- **TEXT UNDER STUDY**
- Opening Delimiter -

I never liked reading stories and other articles other than news about the sports I love. To compel me to read would take a large amount of motivation to push me. If I don’t like reading, then what more about writing? But why am I here, writing about my thoughts and experiences in life?

My attitude and perceptions on this matter changed when I came across a lady friend whom I have never seen for 33 years. We ended up sitting in a mall restaurant and for hours we tried to catch up and bridge the gap of our long absence. We were still in our early twenties when we were separated by work. As an Engineer engaged in road construction, I was thrown to different provinces of Luzon and she, being a nurse, found her way overseas.

This friend of mine, having known me as an introvert, convinced me to get out of my shell. Read blogs and write my thoughts out she said. Believing in the wisdom of her word that everyone’s experiences should be shared to inspire others, I finally let my pen do the job.

Friday, June 30, 2017

 Friendship



Friendship is something we value like a precious jewel. If there is any danger of losing it, we become worried and would do anything possible to save it. It happened to me many times before and I gladly succeeded. But the latest one almost slipped away if not for my persistence of winning it back.

- Closing Delimiter -

- **GIVEN DATA**
- Opening Delimiter -

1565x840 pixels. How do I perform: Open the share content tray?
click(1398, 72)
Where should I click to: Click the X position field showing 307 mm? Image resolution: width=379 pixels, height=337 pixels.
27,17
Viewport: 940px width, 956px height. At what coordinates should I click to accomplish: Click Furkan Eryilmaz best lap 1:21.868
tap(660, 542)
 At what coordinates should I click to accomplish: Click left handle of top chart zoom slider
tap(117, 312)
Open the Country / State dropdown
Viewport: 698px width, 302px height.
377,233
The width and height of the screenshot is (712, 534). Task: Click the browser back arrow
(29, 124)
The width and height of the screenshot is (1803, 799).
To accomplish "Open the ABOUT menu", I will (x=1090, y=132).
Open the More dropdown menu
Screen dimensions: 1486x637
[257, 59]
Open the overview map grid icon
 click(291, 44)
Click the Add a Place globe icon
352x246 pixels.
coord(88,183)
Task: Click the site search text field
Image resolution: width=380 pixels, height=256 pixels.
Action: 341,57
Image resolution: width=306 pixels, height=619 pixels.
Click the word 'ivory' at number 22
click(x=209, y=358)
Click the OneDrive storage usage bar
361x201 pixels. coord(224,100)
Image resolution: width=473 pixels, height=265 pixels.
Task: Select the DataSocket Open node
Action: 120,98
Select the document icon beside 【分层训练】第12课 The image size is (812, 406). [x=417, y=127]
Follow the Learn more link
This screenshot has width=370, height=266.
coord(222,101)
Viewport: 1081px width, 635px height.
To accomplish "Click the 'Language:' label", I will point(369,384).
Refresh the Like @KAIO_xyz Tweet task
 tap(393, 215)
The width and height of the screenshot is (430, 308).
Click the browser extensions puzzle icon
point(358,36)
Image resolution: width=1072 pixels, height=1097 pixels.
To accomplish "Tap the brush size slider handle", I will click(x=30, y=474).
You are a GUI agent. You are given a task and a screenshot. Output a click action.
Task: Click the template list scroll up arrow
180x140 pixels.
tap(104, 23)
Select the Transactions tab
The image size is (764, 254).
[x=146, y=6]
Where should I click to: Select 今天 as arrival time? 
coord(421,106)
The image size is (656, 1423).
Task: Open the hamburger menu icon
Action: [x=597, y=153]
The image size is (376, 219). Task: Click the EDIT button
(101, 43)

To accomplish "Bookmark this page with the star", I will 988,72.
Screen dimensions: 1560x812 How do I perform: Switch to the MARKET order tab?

- Closing Delimiter -

- **ACTIVITY LIST**
• A. In the blog text on how the writer came to write, what profession did the lady friend have?
• B. Extend the blog text on friendship and writing, continuing after its last sentence.

- **TASK ANSWERS**
• A. She was a nurse.

• B.
The incident happened a couple of years ago involving a woman-friend. She was a 70-year old grandmother with a small business of her own. Many years ago her husband left her and she singlehandedly raised her children to give them a life of their own, although they were still quite dependent on her until now. She lived a pious life, offering her services to the church: raising funds for various projects, assisting parishioners during communion and other activities and sometimes joining the maintenance team for cleaning the church. And through her guidance, her two grandsons from her daughter became sacristans.

One early morning, she approached me along with her daughter, whom I haven’t met before but was known to me through her stories. In contrast to her daughter’s expressionless face, hers was a picture of concern and worry.

Then she started to narrate their ordeal. “I approached everyone I knew but they turned me down. I knew no one else but you to help me.” I felt flattered with her remarks but at the same time it put a weight on my shoulder.

This means I must do something significant to save her from her predicament. This woman-friend had helped me many times before and now I feel compelled to reciprocate. And my failure to do so might disappoint her and lose our friendship. So, with heart beating in anticipation, I listened further.

She said, her daughter must go back to Dubai in time, if not, her employer will terminate her. She couldn’t afford losing her job, and losing it might also mean losing her one year old baby whom she left behind. Her daughter needed P6, 000 more to add to their savings to buy an airline ticket. She explained to me the reason why she would buy another ticket but all fell to my deaf ears because at that very moment I was already thinking how to come up with the amount she needed.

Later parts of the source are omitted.